Radtke's TSM and Isilon configuration
With the NetApp setup, Radtke says: "Backup, archive and migration jobs ran at 100-150MB/s throughput until next day, sometimes until noon ... [and] archive jobs ... ran between 8 and 16 hours."
After the switchover to Isilon, and looking at just one TSM instance: "Throughput increased to ~400 MB/s ... the archive throughput ... as well as the backup and restore throughput ... already increased and as a result finished several hours earlier."
TSM was then modified to use more threads and "throughput increased to 800MB/s [with archive] throughput increased from ~150MB/s to ~750MB/s and the runtime went down from ~16 hours to ~2,5 hours."
More data was stored on the Isilon arrays so only one tape library was needed.
Radtke's summary says that, with Isilon:
- Average backup and archive throughputs have been increased by a factor of ~5.
- Runtimes have been reduced by the same factor (12 hours to 2.5 hours).
- Complexity has been reduced since all TSM servers share a single file system.
- No more SAN components between TSM servers and Isilon (so no more volumes, LUN-masking, SAN-Zoning, device class definition changes…)
- Restores will be much faster in general.
Over to IBM and Andre Gaschler and Nils Haustein who discuss running TSM servers on GPFS storage.
They explain the GPFS us "a high-performance cluster file system optimised to provide concurrent high-speed file access to applications executing on multiple nodes in [a] cluster."

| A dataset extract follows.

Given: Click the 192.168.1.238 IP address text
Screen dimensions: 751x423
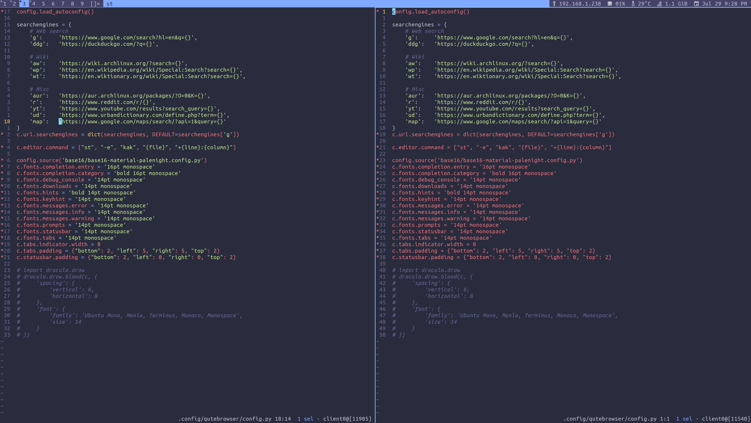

The two "conducted a series of tests with TSM on IBM System x GPFS Storage Server (GSS). The GSS system provides standard GPFS file systems which are configured on GPFS native RAID devices (GNR). The TSM server software runs on servers connected to the GSS files system via high speed network connections." The link between the GSS box and the two TSM servers was 56Gbit/s InfiniBand.
The two write:
- Peak backup performance using multiple sessions for a single TSM server is 5.4GB/sec.
- Peak backup performance using multiple sessions for two TSM servers is 4.5GB/sec per server or 9 GB/sec in total.
- Peak restore performance using multiple sessions for a single TSM server is 6.5 GB/sec.
- Peak backup performance using a single session for a single TSM server is 2.5 GB/sec.
They say: "These performance measurements clearly indicate that the TSM server performance scales linearly on GSS [GPFS Storage Server)."
The two GPFSers conclude: "The superior GSS performance combined with operational simplification represents a perfect storage environment for TSM. Multiple TSM instances can scale-out in multiple dimensions in an elastic – GPFS based – storage cloud."
The peak TSM/Isilon throughput was 800MB/sec while the TSM/GPFS throughput was 5.4GB/sec (5,400MB/sec) – almost seven times faster. It's not an apples for apples comparison, but it clearly shows that Isilon is not the only fruit and GPFS could be a more flavoursome fruitstuff. ®